We are taxed quite a bit on ipods and electronics coming into our country, no tax on hard drives and flash drives though. A 120GB SSD ($100.00 on amazon.com) comes up to approx 1/3 the price of a 160gb ipod.


----------



## minbari (Mar 3, 2011)

nervewrecker said:


> We are taxed quite a bit on ipods and electronics coming into our country, no tax on hard drives and flash drives though. A 120GB SSD ($100.00 on amazon.com) comes up to approx 1/3 the price of a 160gb ipod.


is it worth waiting 10 minutes everytime you get in the car for a couple hundred bucks?


----------



## nervewrecker (Oct 5, 2009)

Thats the part that got me worried there. 10 minutes of silence is like argh *cringe* 
A 32Gb flashdrive is just a few bucks here, with dual usb its best I buy a pair and call it day.


----------



## dsteinschneider (Sep 28, 2012)

nervewrecker said:


> How long does it take to load with MB off?
> 
> been waiting for black friday sale to see what SSD I can score. 120gb is enough for me.

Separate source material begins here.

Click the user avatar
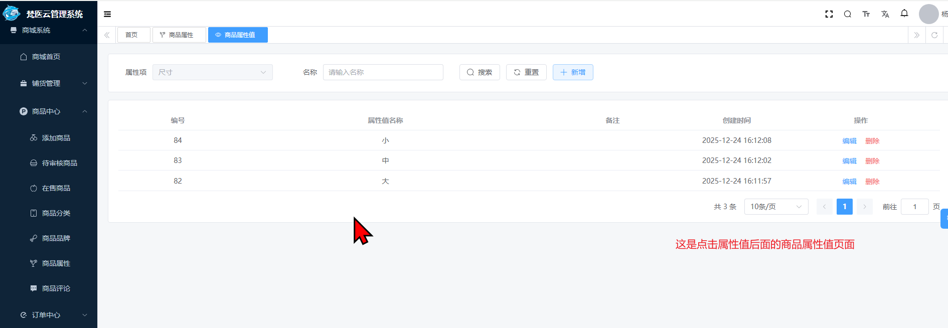Viewport: 948px width, 328px height. pos(928,14)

I bought the Kingston V300 120 for $99 from Staples but I had a $30 coupon so net was $70

Pretty sure I have MB off for one minute Read Format

The 2nd drive just arrived so I will be copying over the same files from the Hitachi 160 7200 16MB cache unit tonight


----------



## t3sn4f2 (Jan 3, 2007)

minbari said:


> I dont know how well the 80prs works. but my alpine did the same thing for thumb drives and hard drives. it had to index and bank them. *BUT, for an ipod it was seemless*. took about 15 seconds to connect and that was it.
> 
> might consider that. 160gb ipod is only about $220


Two computers are better than one crappy one.


----------



## Married_Man (Sep 29, 2012)

minbari said:


> I dont know how well the 80prs works. but my alpine did the same thing for thumb drives and hard drives. it had to index and bank them. BUT, for an ipod it was seemless. took about 15 seconds to connect and that was it.
> 
> might consider that. 160gb ipod is only about $220


I bought a used 160GB ipod classic for $160 at Gamestop. Much better song management than an SSD. You can also control playback from the ipod if you like.


----------



## nervewrecker (Oct 5, 2009)

Is it the size of the device (by size I mean storage) that influences the time it takes to load or is it the device itself? 

Also, does it vary with music browser? I dont use that...

Just asking.


----------



## minbari (Mar 3, 2011)

the time it takes to index is based on how many files(songs) you have to index.


----------



## nervewrecker (Oct 5, 2009)

Oh, well I safe with the HD then. Will get one for the black friday sale. 

The most I walk around with is like 8 - 10gb of music.


----------



## Married_Man (Sep 29, 2012)

With music browser on, all songs must me indexed every time the unit is turned on. The time it takes to index is based on the speed of the device and how many files are indexed. With a 5400rpm HD and ~3,000 files, it would take ~ 7-10 minutes for me. With an SSD and ~1000 files, it would take 1-2 minutes.

With MB off, I'm not sure how much device speed and file quantity effects the "Read Format" time. I only used very small devices (USB sticks) with MB off.

But, after getting an iPod Classic, I cannot recommend a HD or SSD. I used both for some time prior to the iPod and will never consider going back. 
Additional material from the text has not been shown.